Highlights & Insights

  • Counterintuitive finding: Standard MLPs can achieve compositional generalization without special modular design, challenging the long-standing view that "compositionality requires symbolic mechanisms." Theory and experiment align precisely — Theorem 3.1 establishes the existence of a linearly complex generalizing solution, and experiments confirm that scaling indeed discovers it.
  • Linear decodability as a diagnostic tool for compositional generalization has direct practical value: it can identify which concept combinations a diffusion model will fail on (low decodability → low compositional success rate) without the need to generate large numbers of images.
  • Connection to biology: Any information-preserving mapping (not only language) suffices for compositional generalization, potentially explaining how animals lacking complex language achieve compositional generalization — language is not a necessary condition for compositionality.

Limitations & Future Work

  • The theoretical conditions under which SGD is guaranteed to find the generalizing solution (rather than the memorizing one) remain unspecified; the argument relies on an empirical assumption of simplicity bias.
  • Only the case where tasks are fully specified is considered; ambiguous or incomplete task descriptions are not addressed.
  • Scaling experiments on synthetic data require knowledge of the generative process; how to design sufficiently covering training distributions on real data remains an open problem.
  • Validation experiments in NLP are absent (only synthetic tasks and image generation are evaluated).
  • vs.

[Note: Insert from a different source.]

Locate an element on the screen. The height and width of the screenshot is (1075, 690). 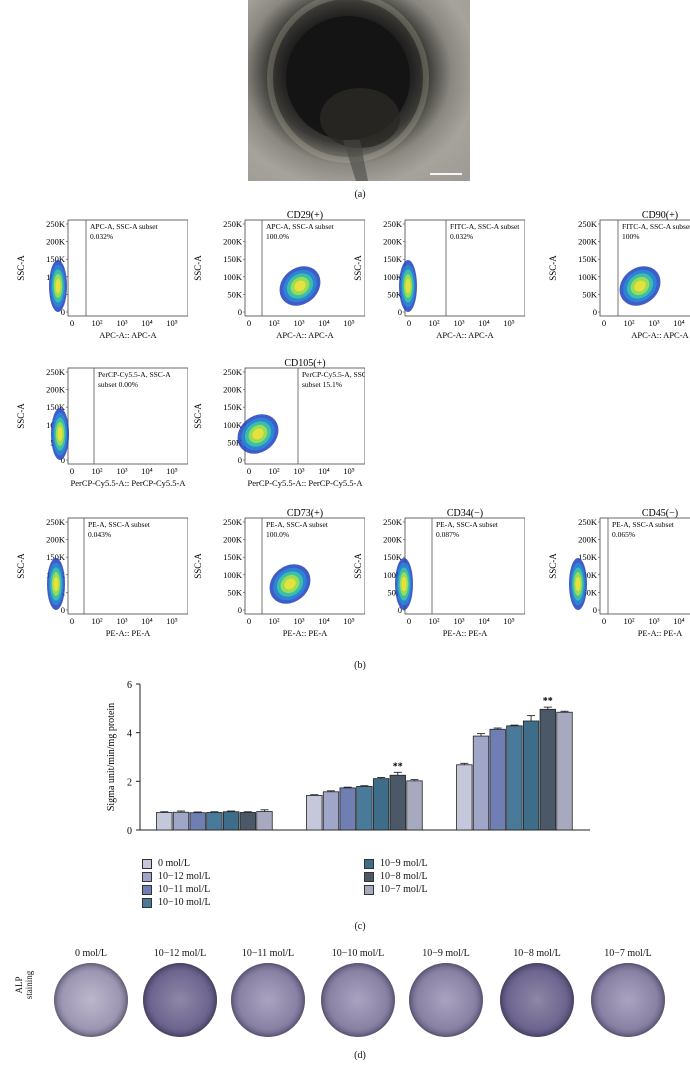
y-tick-label: 250K is located at coordinates (56, 372).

Fodor & Pylyshyn (1988): The classical critique holds that connectionist models cannot achieve systematic compositionality — this paper demonstrates that they can, at sufficient scale.
  • vs. Boopathy et al. (2025): Modular architectures can break scaling laws — this paper complements that finding by showing that even without modularity, scaling alone can achieve compositional generalization, though architectural inductive biases improve data efficiency.
  • vs. image generation literature: A new perspective on compositional failure in diffusion models is provided — the issue is not that "the model is too small" but that "the hidden layers have not formed linearly decodable component representations."

Rating

  • Novelty: ⭐⭐⭐⭐⭐ Addresses a fundamental question through the combination of theoretical proof and large-scale experiments.
  • Experimental Thoroughness: ⭐⭐⭐⭐ Comprehensive coverage on synthetic tasks; image generation validation is convincing; NLP validation is absent.
  • Writing Quality: ⭐⭐⭐⭐⭐ Definitions are rigorous, arguments are clear, and figures are well-crafted.
  • Value: ⭐⭐⭐⭐ The linear decodability metric can be directly applied to diagnose compositional capacity in generative models.